Three fuel sources vie for a larger piece of the world's energy landscape. Which one makes the most sense for investors?

Buy: Uranium
  • $52 a pound

The price of uranium has fallen about 25 percent since the meltdown of Japan's Fukushima Daiichi nuclear reactor. Such plants, of course, use uranium as fuel. Yet despite all the increased concerns about nuclear energy, "no one so much as put a wrench down" in the construction of new reactors, says Pete Sorrentino, portfolio manager for Huntington Asset Advisors. Indeed, 63 reactors are currently under construction worldwide, many of them in China. What's more, says Malcolm Gissen, comanager of the $15 million Encompass fund, the likely expiration in 2013 of a U.S.-Russia agreement that provides the U.S. with uranium from decommissioned Russian nuclear weapons will constrict supply and push prices up. The Global X Uranium exchange-traded fund (URA) is one of the easiest ways to invest in uranium.

Sell: Natural Gas
  • $2 per million British thermal units

Thanks to the innovative technologies of horizontal drilling and hydraulic fracturing -- better known as fracking -- the U.S. potentially has more than a 100-year supply of natural gas. That means the price of natural gas will probably stay depressed for a while, says Sandy Villere III, portfolio manager of the $138 million Villere Balanced fund.
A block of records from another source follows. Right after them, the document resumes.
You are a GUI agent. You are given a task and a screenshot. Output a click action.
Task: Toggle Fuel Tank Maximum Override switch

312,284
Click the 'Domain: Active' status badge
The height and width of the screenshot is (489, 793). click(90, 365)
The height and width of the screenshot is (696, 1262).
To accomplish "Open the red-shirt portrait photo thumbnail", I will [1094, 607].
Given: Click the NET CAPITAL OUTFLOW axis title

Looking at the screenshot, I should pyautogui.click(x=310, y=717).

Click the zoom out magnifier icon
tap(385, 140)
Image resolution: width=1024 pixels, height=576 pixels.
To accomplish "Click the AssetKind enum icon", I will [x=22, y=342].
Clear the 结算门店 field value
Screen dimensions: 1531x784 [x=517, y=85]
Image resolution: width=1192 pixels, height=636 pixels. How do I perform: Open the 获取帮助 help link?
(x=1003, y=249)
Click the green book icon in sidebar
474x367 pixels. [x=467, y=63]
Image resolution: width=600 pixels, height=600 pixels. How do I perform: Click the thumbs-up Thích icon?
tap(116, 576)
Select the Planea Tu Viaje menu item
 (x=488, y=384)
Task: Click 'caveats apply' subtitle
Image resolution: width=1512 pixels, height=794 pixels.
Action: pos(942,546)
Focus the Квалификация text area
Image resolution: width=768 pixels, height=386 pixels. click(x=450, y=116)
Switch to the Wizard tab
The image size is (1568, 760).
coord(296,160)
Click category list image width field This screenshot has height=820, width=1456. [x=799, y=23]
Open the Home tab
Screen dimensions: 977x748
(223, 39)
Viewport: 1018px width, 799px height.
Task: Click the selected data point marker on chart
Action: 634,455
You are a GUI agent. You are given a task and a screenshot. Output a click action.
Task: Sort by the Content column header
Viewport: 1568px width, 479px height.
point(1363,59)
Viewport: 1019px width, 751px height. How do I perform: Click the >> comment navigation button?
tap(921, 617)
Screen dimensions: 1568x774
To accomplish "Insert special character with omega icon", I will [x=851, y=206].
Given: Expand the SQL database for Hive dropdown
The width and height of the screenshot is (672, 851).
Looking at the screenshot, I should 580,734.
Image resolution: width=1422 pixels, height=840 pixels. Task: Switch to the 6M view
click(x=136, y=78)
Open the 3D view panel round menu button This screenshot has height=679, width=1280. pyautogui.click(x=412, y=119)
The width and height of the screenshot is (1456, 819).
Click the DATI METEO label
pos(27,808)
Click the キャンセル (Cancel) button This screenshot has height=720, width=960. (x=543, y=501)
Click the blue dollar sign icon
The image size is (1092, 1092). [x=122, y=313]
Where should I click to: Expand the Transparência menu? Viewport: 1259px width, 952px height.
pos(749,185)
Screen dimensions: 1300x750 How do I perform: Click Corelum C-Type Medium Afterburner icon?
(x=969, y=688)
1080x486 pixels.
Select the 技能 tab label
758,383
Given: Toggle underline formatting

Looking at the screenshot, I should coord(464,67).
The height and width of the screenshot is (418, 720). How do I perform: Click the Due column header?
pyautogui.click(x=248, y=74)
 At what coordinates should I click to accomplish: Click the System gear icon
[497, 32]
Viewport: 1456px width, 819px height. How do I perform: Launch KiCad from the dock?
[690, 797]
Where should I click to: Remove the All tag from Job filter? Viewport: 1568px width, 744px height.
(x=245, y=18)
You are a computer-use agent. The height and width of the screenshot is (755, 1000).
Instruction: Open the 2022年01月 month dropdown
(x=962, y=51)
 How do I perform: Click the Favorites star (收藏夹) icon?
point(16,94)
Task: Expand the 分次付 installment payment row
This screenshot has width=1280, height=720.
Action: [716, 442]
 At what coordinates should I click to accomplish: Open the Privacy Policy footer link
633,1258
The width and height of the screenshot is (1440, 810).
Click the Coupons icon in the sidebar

An expanded market for liquefied natural gas could push demand and prices higher over the long term, as could stricter fracking rules (regulators are studying whether fracking can contaminate water supplies). But for now, "natural gas is a bad place to be," Villere says.

Hold: Oil
  • $106 a barrel

China has already surpassed the U.S. as the world's biggest car-buying country. That fact alone speaks volumes about the long-term demand for black gold. But many experts now say oil is fairly valued. An untold number of factors-- from a serious recession in Europe to any attempt to disrupt the flow of crude from the Middle East -- can affect oil's price, but the rise in domestic production in places such as North Dakota will likely lessen the impact of geopolitical events on prices, analysts say. All told, says Sorrentino, "you probably won't make a lot of money in oil this year."